About this task:
Find every line below where the string "pixels" shows up, and copy those lines.

Provided data:
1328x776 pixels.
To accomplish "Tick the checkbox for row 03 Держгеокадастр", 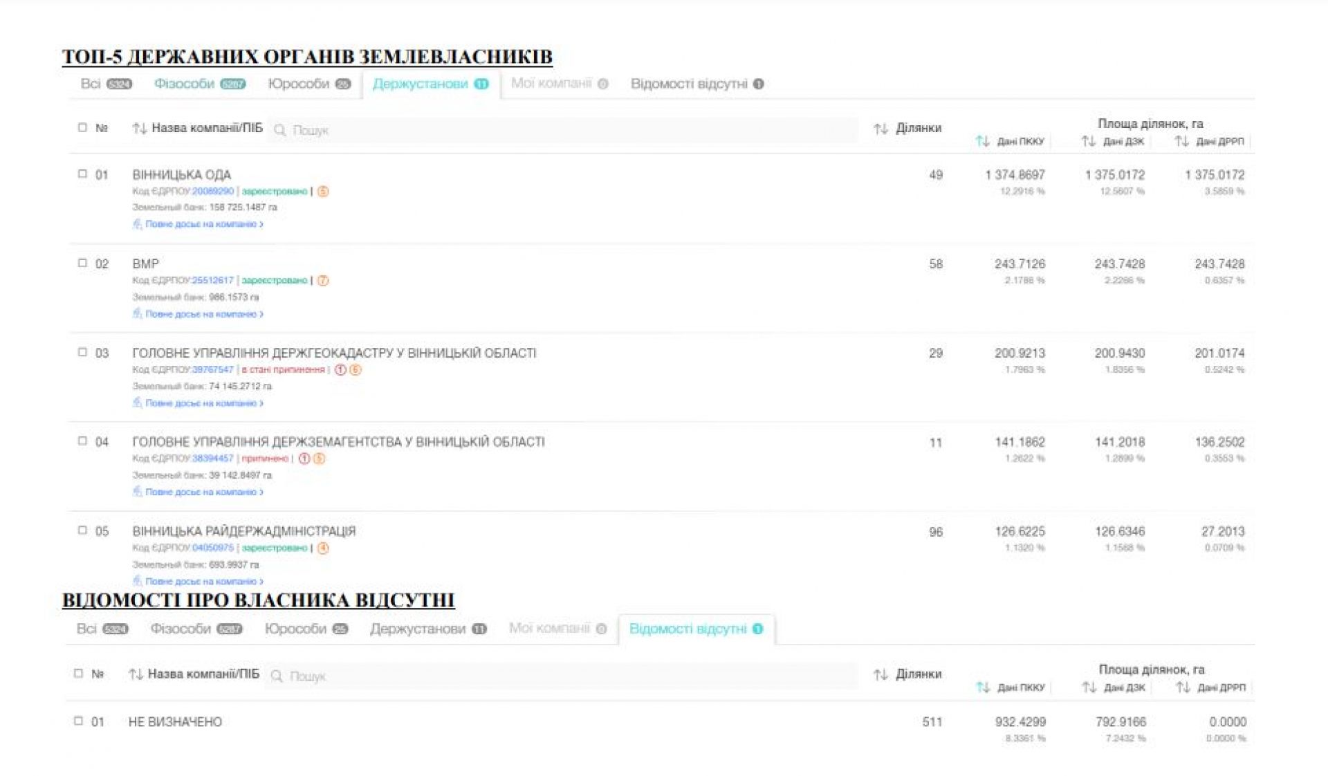I will point(82,352).
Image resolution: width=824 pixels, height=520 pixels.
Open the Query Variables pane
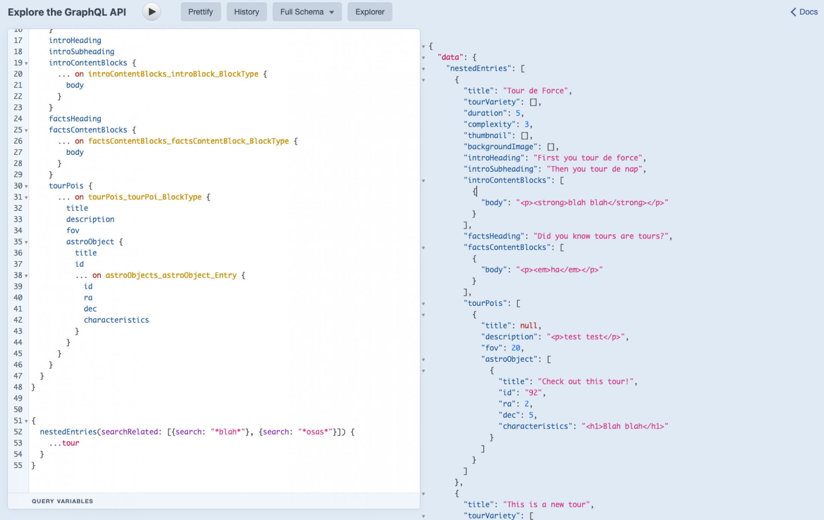[62, 501]
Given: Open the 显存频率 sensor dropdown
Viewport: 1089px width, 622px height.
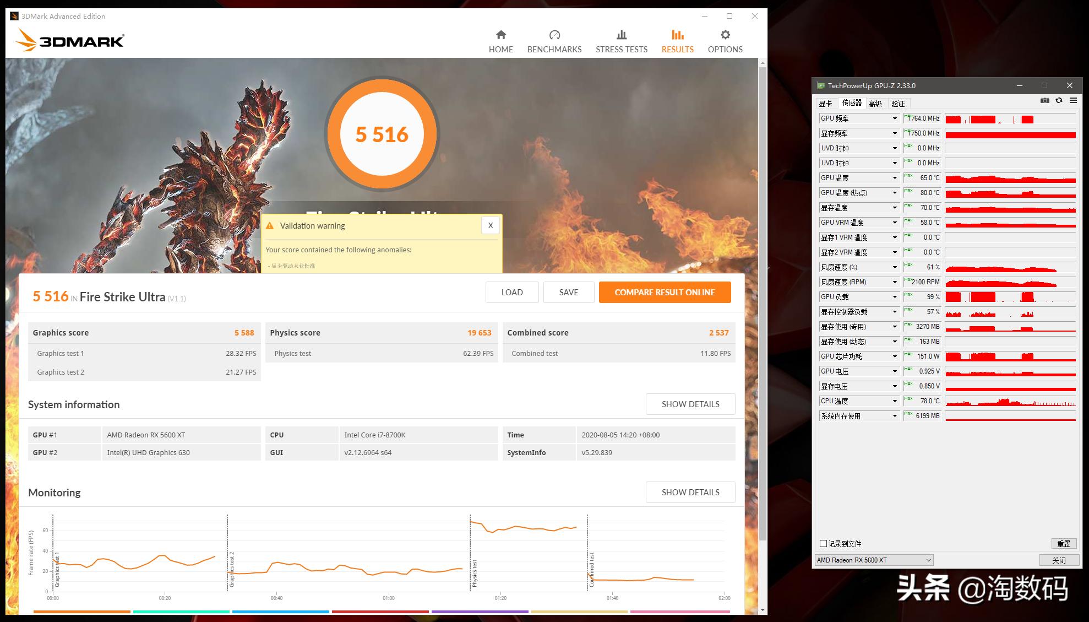Looking at the screenshot, I should point(895,133).
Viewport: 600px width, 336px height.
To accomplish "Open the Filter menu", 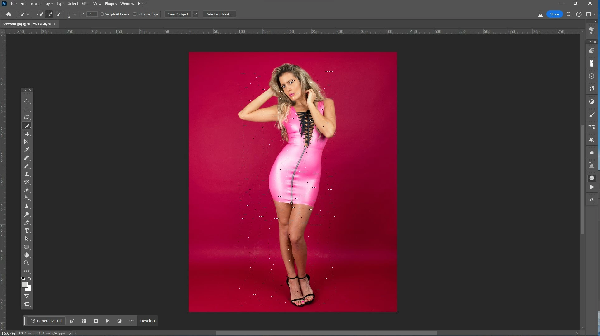I will (x=85, y=4).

Expected answer:
1328x776 pixels.
Image resolution: width=824 pixels, height=520 pixels.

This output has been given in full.